As a senior consultant at a large, private sector service supplier, Jamila explains the impact of RedR’s training on her role:
"The key thing I took away from the course is the big difference between working in an urban and rural context in emergencies. Learning about the complexities of urban disasters was very eye-opening. One of my main interests is community engagement and stakeholder management, and it was interesting to explore this in an urban emergency context. We also covered how to profile populations, communicate with them, and assess their different needs and opportunities for engaging them in the response efforts.
The exchange with others on the course was another valuable aspect - I think I was only 1 of 2 participants [out of 20] who were not working with iNGOs in emergencies on the ground. I would definitely recommend the course to my colleagues. Overall, the quality of the case studies and material used, as well as the group and individual exercises were very well suited to the topic and to give us a good understanding of managing emergencies in an urban context. The course facilitator, Jim Kennedy, was particularly knowledgeable in the topic and made sure that he gave us clear and generous explanations and feedback on the several questions and points raised.

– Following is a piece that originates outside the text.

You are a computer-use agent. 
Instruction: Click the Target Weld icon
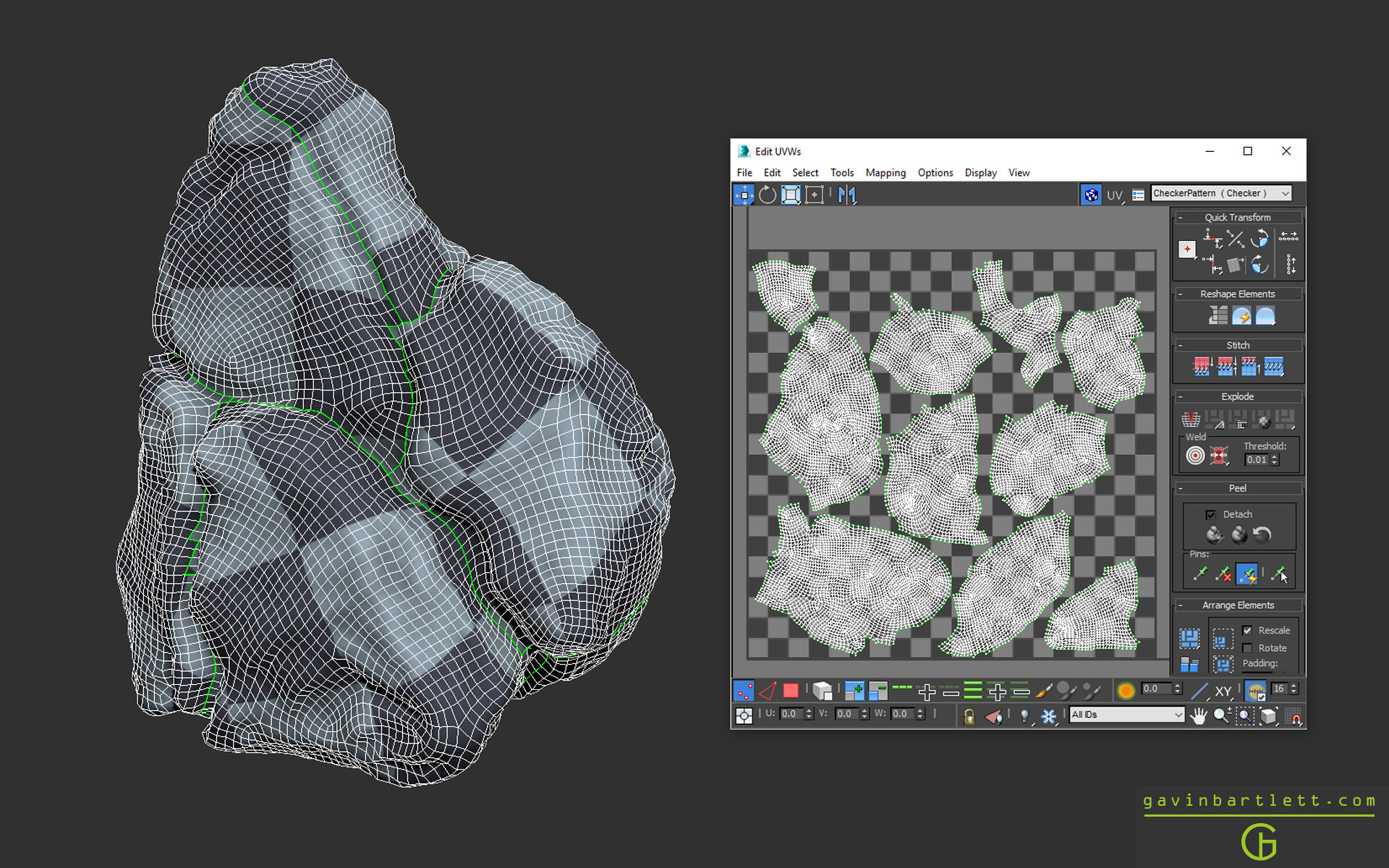1195,455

In terms of how the course has impacted on my work, I applied some of my learnings in a proposal for a WASH project in Jordan following the course. I definitely think it contributed to my professional development as it increased my understanding of the complexities in cities from a governance perspective (which in turn impacts management of emergencies) and this is a key focus area in the work we do in Arup. Separately, it has helped build on my skills in the humanitarian sector and I hope this will help me get involved in more projects with a humanitarian focus going forward."